A credible, specific release timeline. "May 2026" is better than "Q2/Q3," but Meta has already moved this date twice. The burden of proof is on them.
The CraftRigs Take
Deploy Qwen 2.5 72B or Llama 3.3 70B today on the hardware tier that fits your budget. If Avocado arrives open-source, benchmarks ahead of what you're running, and ships on the stated timeline — you migrate in a day and lose nothing. If it doesn't, you've been running production workloads for three months while everyone else was waiting for a model that may never be downloadable.
The open-source community didn't pause for this announcement.

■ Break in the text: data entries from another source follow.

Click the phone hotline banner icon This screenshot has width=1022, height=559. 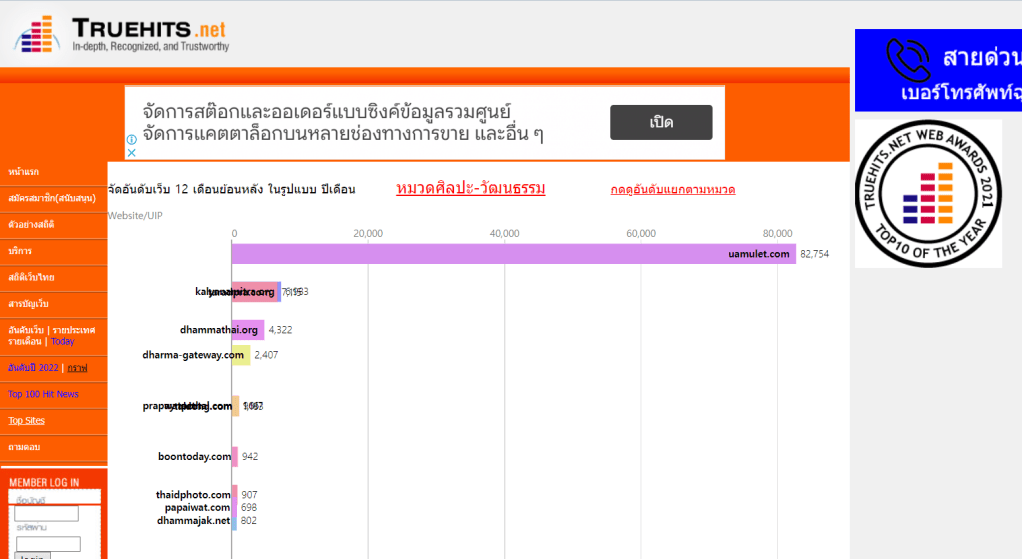[x=908, y=60]
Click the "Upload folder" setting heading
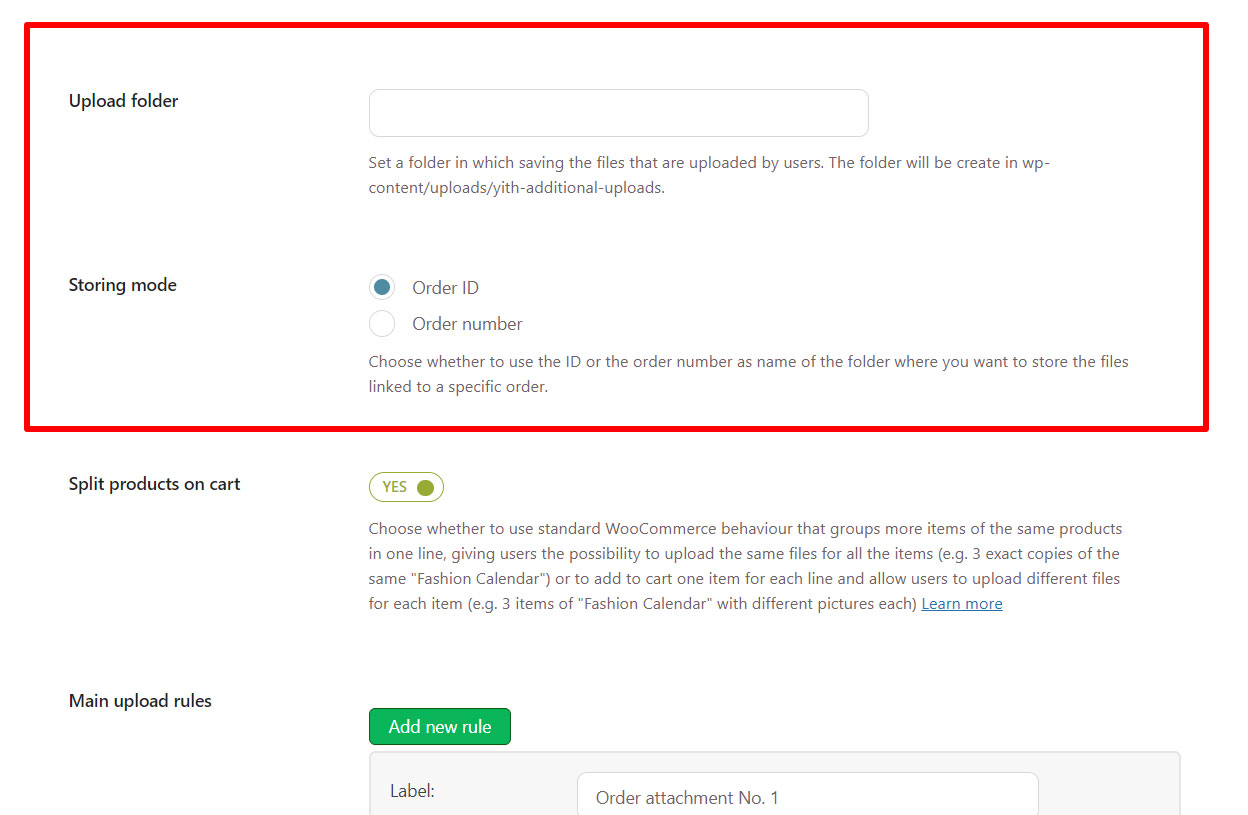This screenshot has width=1248, height=815. (x=124, y=101)
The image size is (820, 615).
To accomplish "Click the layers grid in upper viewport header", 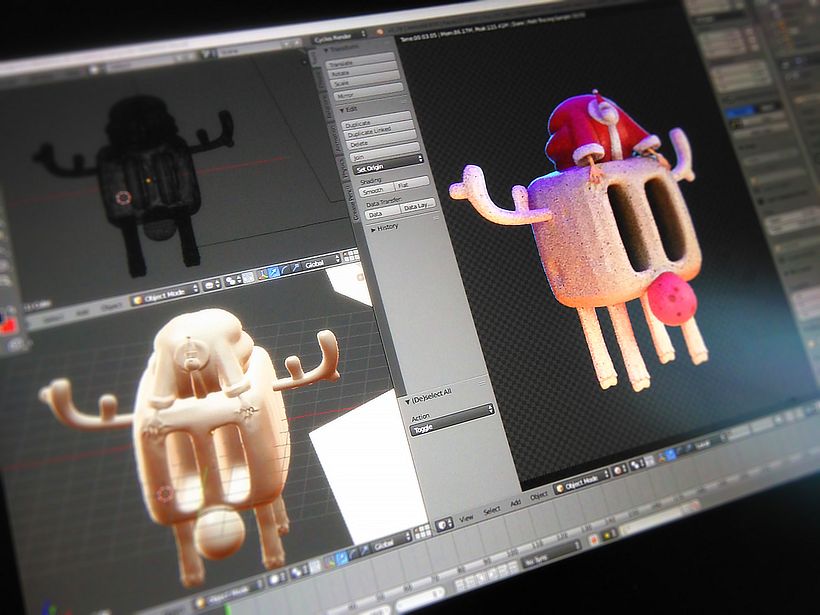I will point(351,256).
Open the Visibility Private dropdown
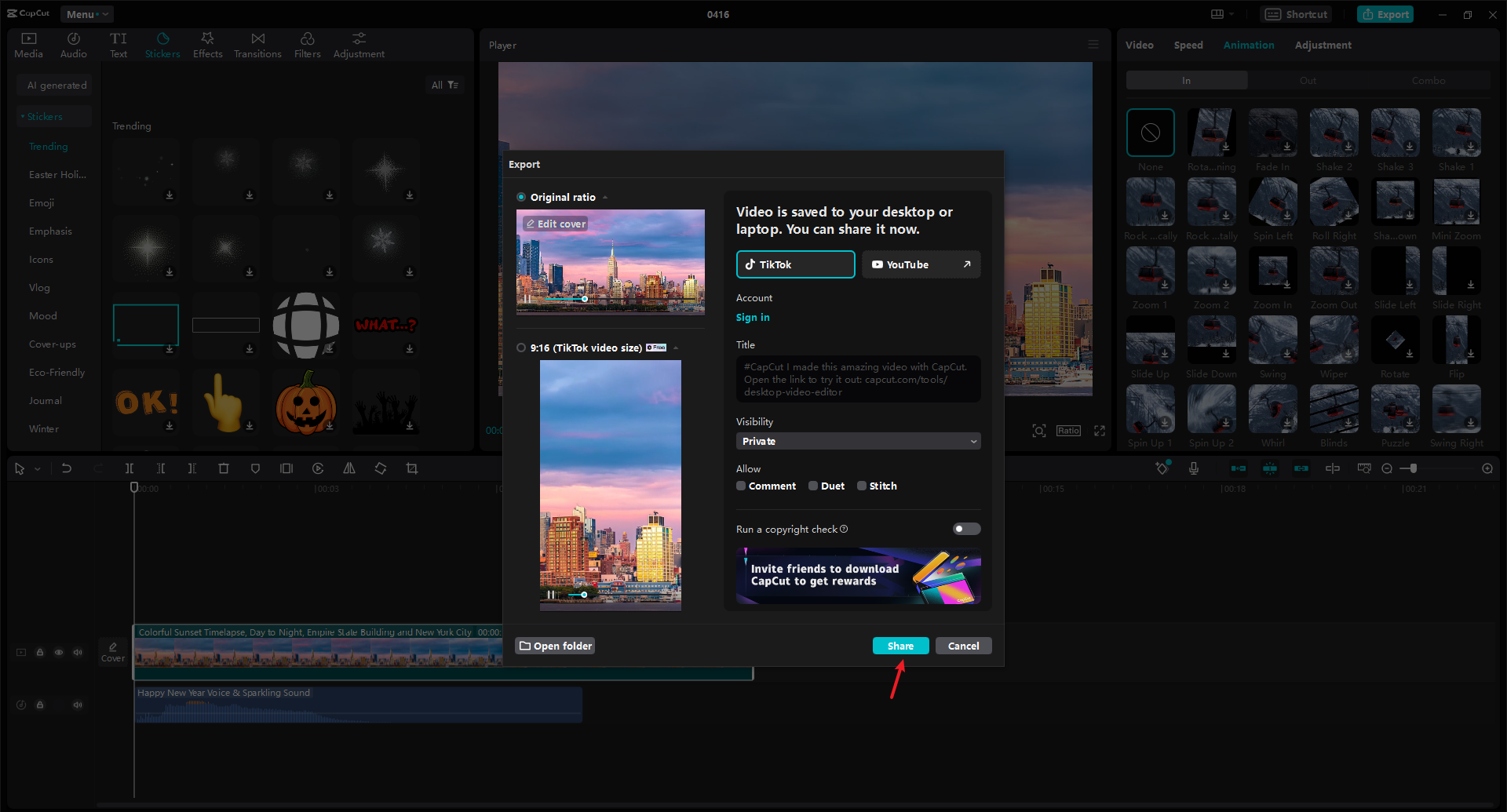The height and width of the screenshot is (812, 1507). pyautogui.click(x=858, y=441)
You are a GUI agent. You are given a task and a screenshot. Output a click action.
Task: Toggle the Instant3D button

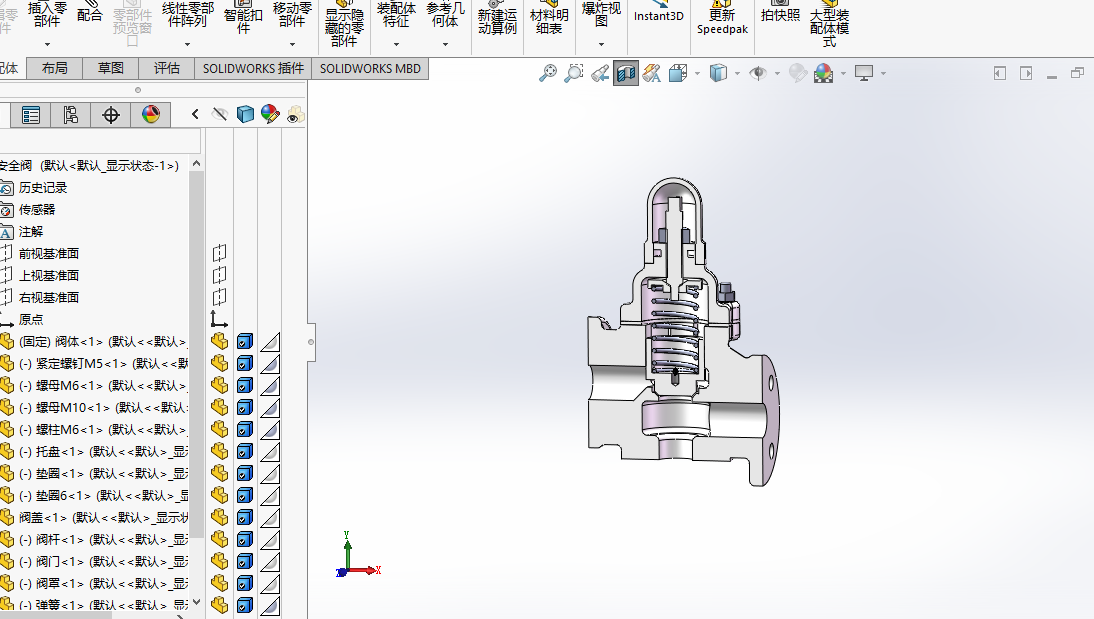click(x=659, y=16)
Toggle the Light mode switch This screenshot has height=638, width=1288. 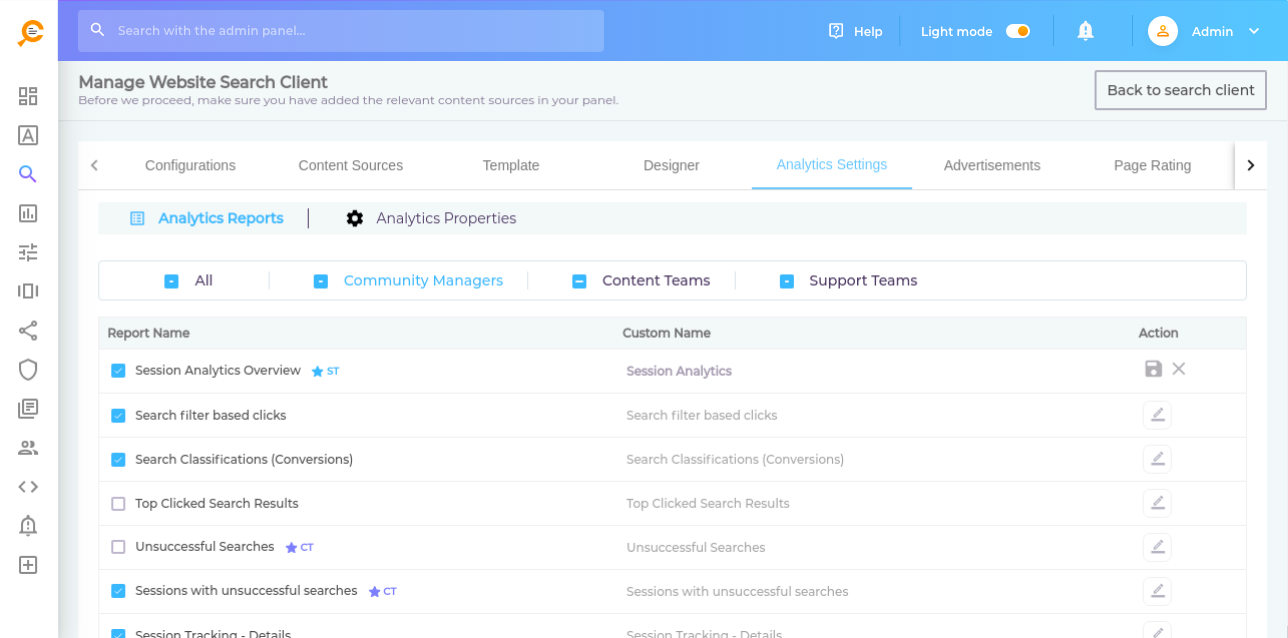[1017, 31]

You shouldn't either.
FAQ
What is Meta Avocado and when is it releasing?
Meta Avocado is Meta's next-generation AI model, originally targeting late 2025, delayed to Q1 2026, and now pushed to May 2026. The delay stems from performance gaps — internal evaluations reportedly placed it between Google Gemini 2.5 and Gemini 3.0, short of expectations. Unlike Meta's Llama series, Avocado is expected to launch as a proprietary closed model, which means it won't be available for local inference regardless of when it ships.
Can you run Qwen 2.5 72B on a single consumer GPU?
No. Qwen 2.5 72B at Q4_K_M quantization requires approximately 40–43 GB of VRAM. A single RTX 5090 at 32 GB is insufficient. Practical options: two RTX 3090s (48 GB combined), two RTX 5090s (64 GB combined), or Apple Silicon with 96 GB+ unified memory such as the Mac Studio M3 Ultra. Using a single 24 GB card with CPU spillover drops throughput to ~2–5 tok/s — not usable for production work.
What's the best hardware to run 70B models locally in 2026?
The Mac Studio M3 Ultra 96 GB ($3,999) is the simplest all-in-one path — 12–18 tok/s on Llama 3.3 70B and Qwen 2.5 72B at Q4, silent, no multi-GPU configuration overhead. For maximum CUDA throughput, dual RTX 5090 hits ~27 tok/s but costs $9,000+ at March 2026 street prices. Budget builders should target two used RTX 3090s at ~$600–650 each, giving 48 GB combined VRAM for 15–20 tok/s at roughly $1,900 total.
Is Llama 3.3 70B or Qwen 2.5 72B better for local deployment?
They require identical hardware and deliver similar performance in most categories. Qwen 2.5 72B benchmarks higher on coding and MMLU tasks (released September 2024). Llama 3.3 70B (released December 2024) has the larger community ecosystem — more fine-tuning guides, adapter libraries, and documented production deployments. Coding-heavy workloads: Qwen. Everything else, especially anything that involves fine-tuning: Llama.
Does Avocado matter for local LLM builders if it's proprietary?
Almost certainly not. A closed proprietary model cannot be downloaded, self-hosted, or run offline — which rules it out for any power user with data privacy requirements, on-premise deployment mandates, or offline operation needs. Even if Avocado performs well on benchmarks, the access model makes it irrelevant to the local inference use case entirely.